Personalized Multi‐Epitope Nanovaccine Unlocks B Cell‐Mediated Multiple Pathways of Antitumor Immunity

Abstract

B lymphocytes have emerged as an important immune‐regulating target. Inoculation with tumor cell membrane‐derived vaccines is a promising strategy to activate B cells, yet their efficiency is limited due to lack of costimulatory molecules. To amplify B cell responses against tumor, herein, a spatiotemporally‐synchronized antigen‐adjuvant integrated nanovaccine, termed as CM‐CpG‐aCD40, is constructed by conjugating the immune stimulative CpG oligonucleotide and the anti‐CD40 antibody (aCD40) onto the membrane vesicles derived from triple negative breast cancer cells. CM‐CpG‐aCD40 actively accumulates in lymph nodes and is effectively captured by antigen‐presenting cells via the recognition of CD40 by aCD40. Tumor antigens on CM‐CpG‐aCD40 bind to B cell receptors, providing the first stimulation signal for B cells.
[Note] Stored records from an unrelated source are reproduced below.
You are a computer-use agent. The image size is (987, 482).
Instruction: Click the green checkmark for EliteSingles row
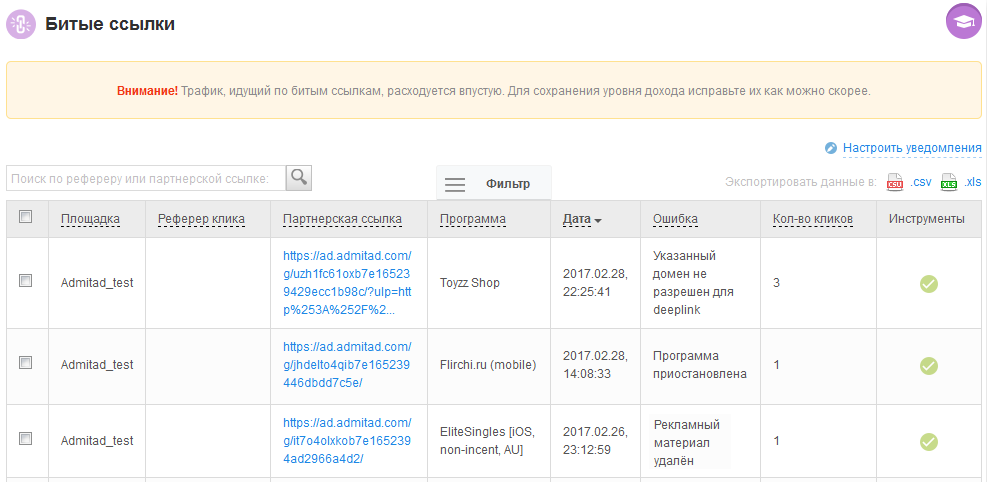[928, 441]
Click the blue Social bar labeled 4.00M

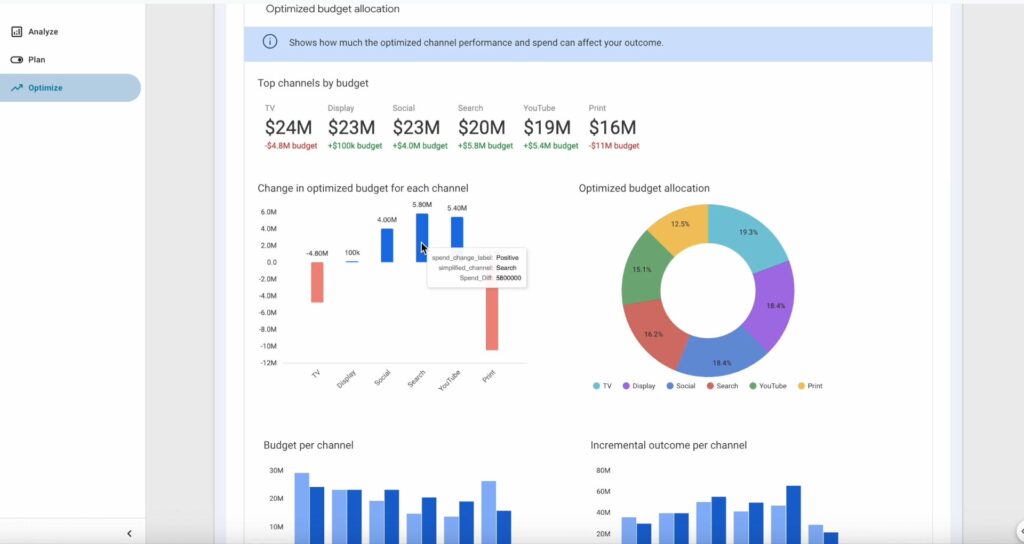coord(386,245)
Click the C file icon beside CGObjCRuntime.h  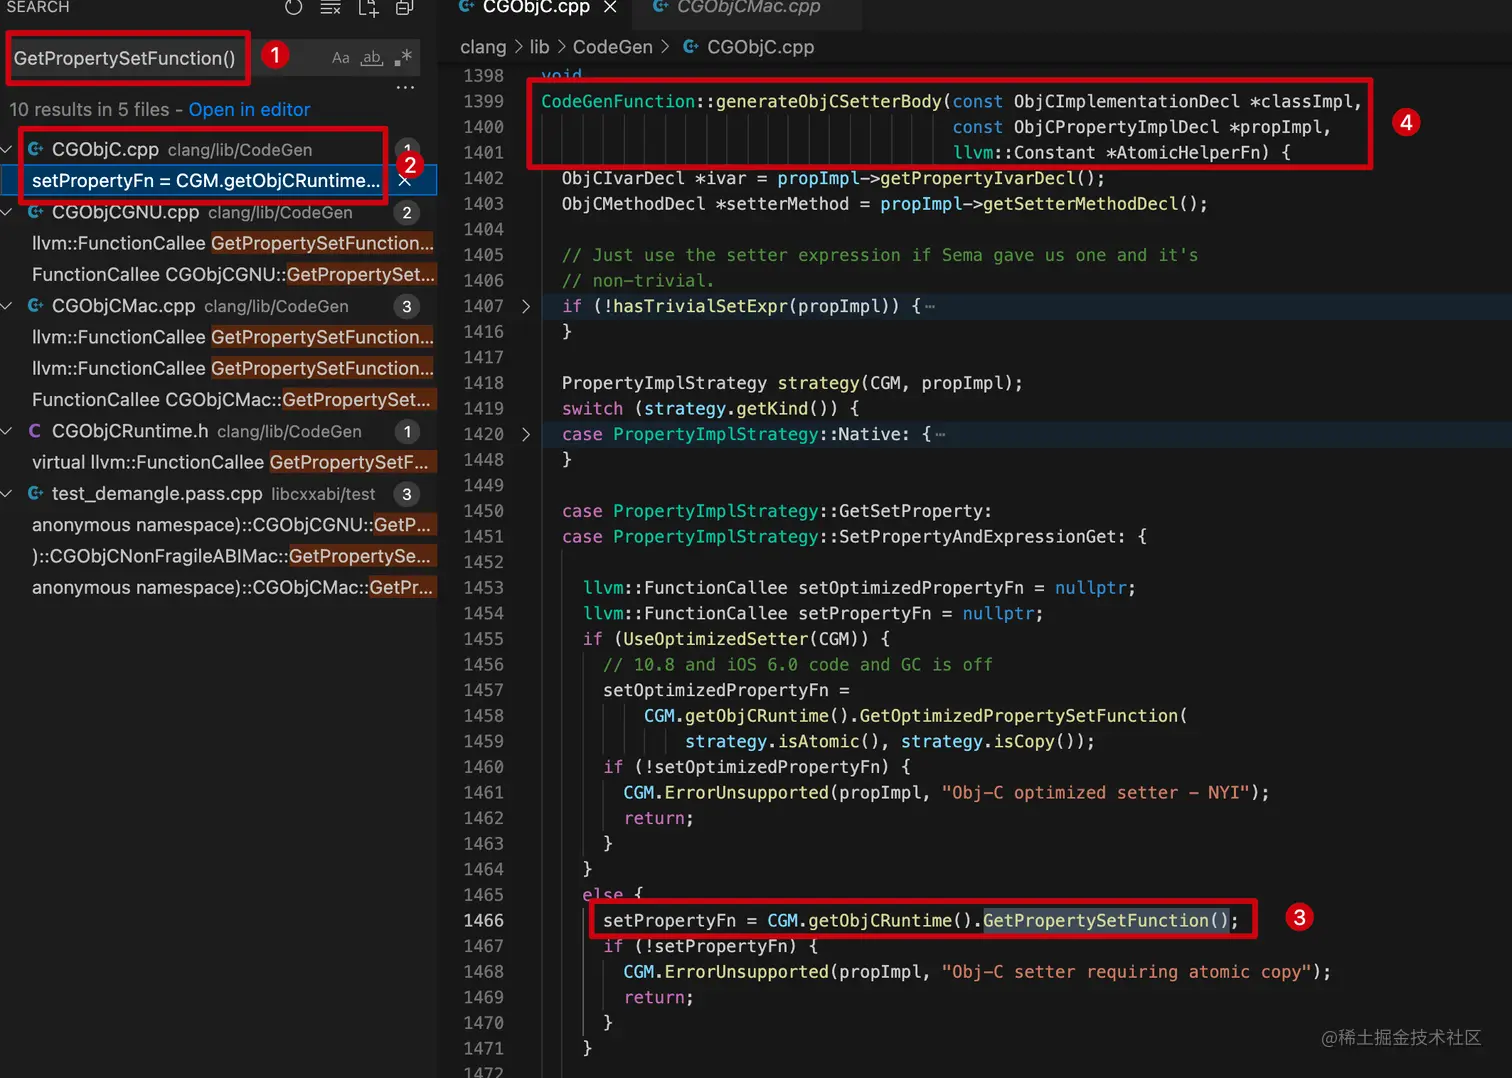(x=33, y=431)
Meanwhile, the interaction between CpG/Toll like receptor and aCD40/CD40 provides superposed co‐stimulation signals, improving the antibody‐secreting and antigen‐presenting abilities of B cells. The nanovaccine also stimulates dendritic cells to activate CD8+ T cells, and reprograms tumor associated macrophages. CM‐CpG‐aCD40 activating humoral, cellular, and innate antitumor immunity achieves a tumor inhibition rate of 89.3%, which is further improved to 95.4% when combined with the anti‐programmed death ligand 1 (PD‐L1) antibody. CM‐CpG‐aCD40, as a personalized multi‐epitope nanovaccine, paves the way for ushering the era of B cell‐based immunotherapy.